In discussions about the events which transpired at the Republican National Convention last week, I have listened to many such discourses about Trump, Cruz and his now infamous speech. I have responded to each with a few questions. First among them is this:

"Which is more important to keep: a political pledge which multiple candidates waved off early in the primary season, or a solemn vow to the wife of your youth?"

The second is like unto the first:

"Which is more important to keep: the commandment to honor your father, or the pledge to support a candidate who has made it his personal mission to destroy what you love?"

Within moments of asking both questions, if I listen closely enough, the sound of crickets chirping becomes a little clearer to the listening ear. There is no justifiable response to either question for endorsing Donald Trump – not "well, this is politics," not "well, he should have done it anyway," and not "well, it was the right thing to do."
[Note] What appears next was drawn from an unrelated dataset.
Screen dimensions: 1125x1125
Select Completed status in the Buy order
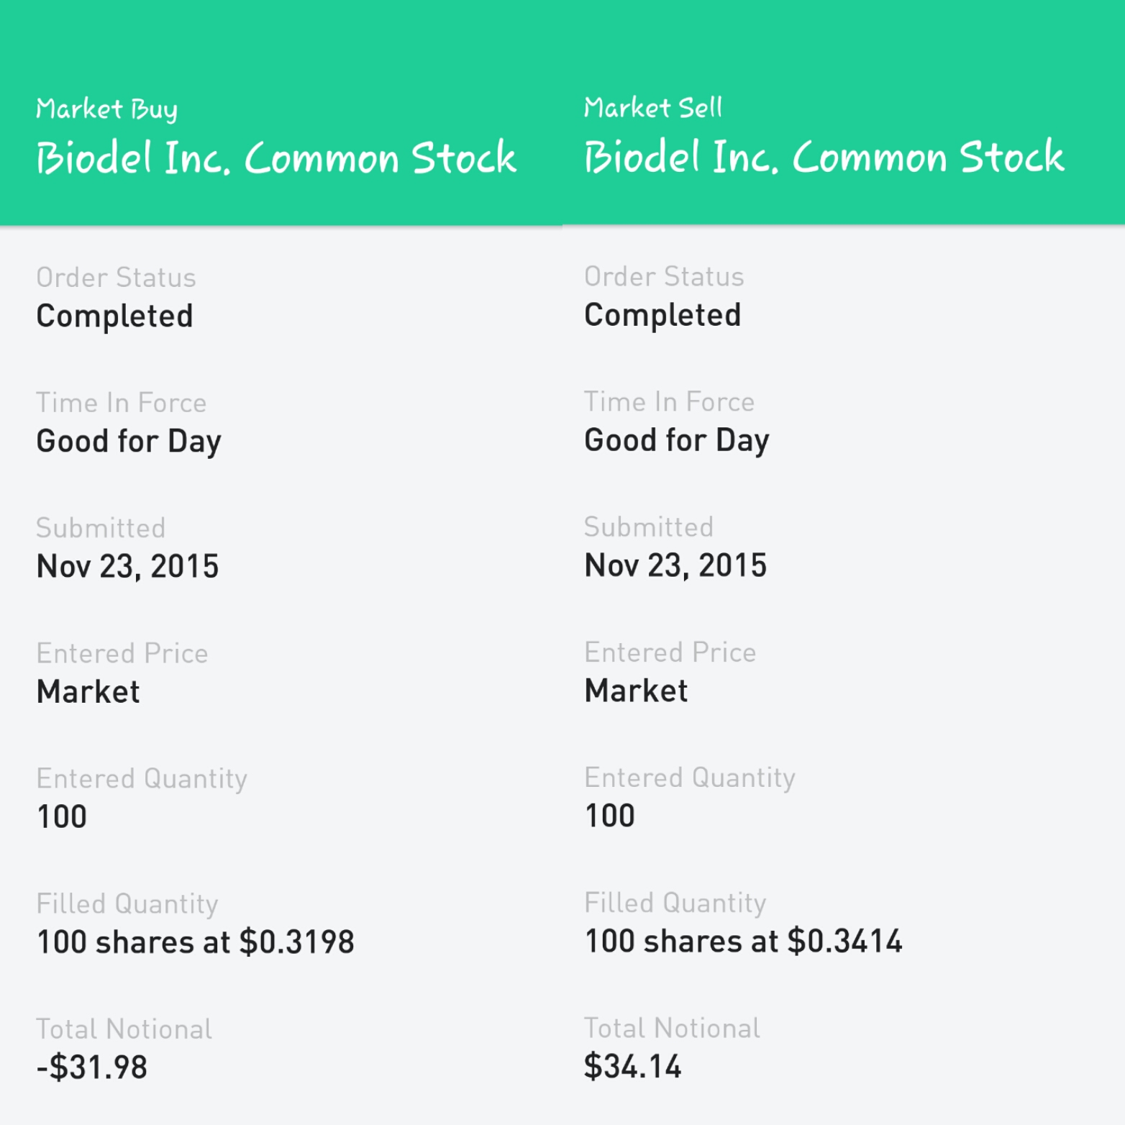point(115,316)
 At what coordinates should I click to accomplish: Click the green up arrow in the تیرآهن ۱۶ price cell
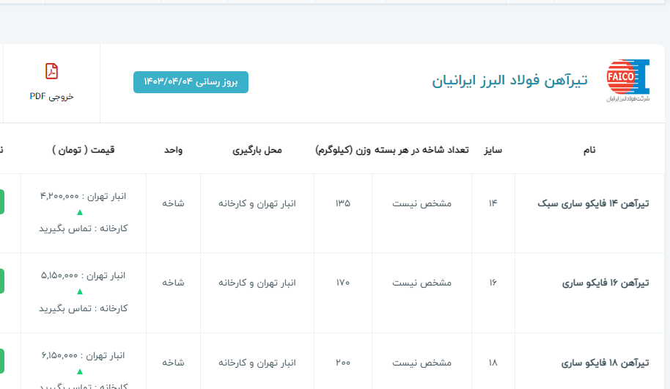(x=80, y=292)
There was a time in America when insults like Trump hurled at Cruz's wife and father would have been settled at high noon on Main St. This is not that time, but the same principles of being honor-bound to a higher law and the principle obligations of Scripture on the believer are in play.

Christian virtue demanded that Cruz uphold his vow to protect his wife and honor his father over and above any political loyalty to Trump.

To a certitude, there will be many who argue that Cruz did not have to appear at the convention. He did not have to give a lengthy policy speech and then fail to endorse Trump.

That is correct. He did not have to appear and speak.

It is clear, however, given the pattern of behavior we have seen from the Trump campaign, that to snub the invitation would have been met with the same amount of derision we saw following the speech and the same super-PAC Trump has pledged to create to destroy any potential political future that could materialize for Cruz.

Whether or not Cruz benefits from the "Shakespearean slap" heard around the world is something time will tell. We will learn if Trump "doth protest too much," and if Cruz to his own self was true. We may also learn his speech was a shrewd, but failed political calculation.

In the meantime, however, we should reject the caterwauling that Cruz has placed his career above country, because his articulate defense of American values at the convention podium proves otherwise. And the senator from Texas should rest easy knowing that he placed his wife and father above a party that has departed from the conservative principles it once espoused.

To those who think otherwise, perhaps it is time to plow the fields of Scripture anew. 

Dr. Gregory Tomlin, a life-long Republican, covers the intersection of politics, culture and religion for Christian Examiner. He is also Assistant Professor of Church History and a faculty instructional mentor for Liberty University Divinity School. Tomlin earned his Ph.D. at Southwestern Baptist Theological Seminary, and also studied at Baylor University and Boston University's summer Institute on Culture, Religion and World Affairs. He wrote his dissertation on Southern Baptists and their influence on military-foreign policy in Vietnam from 1965-1973.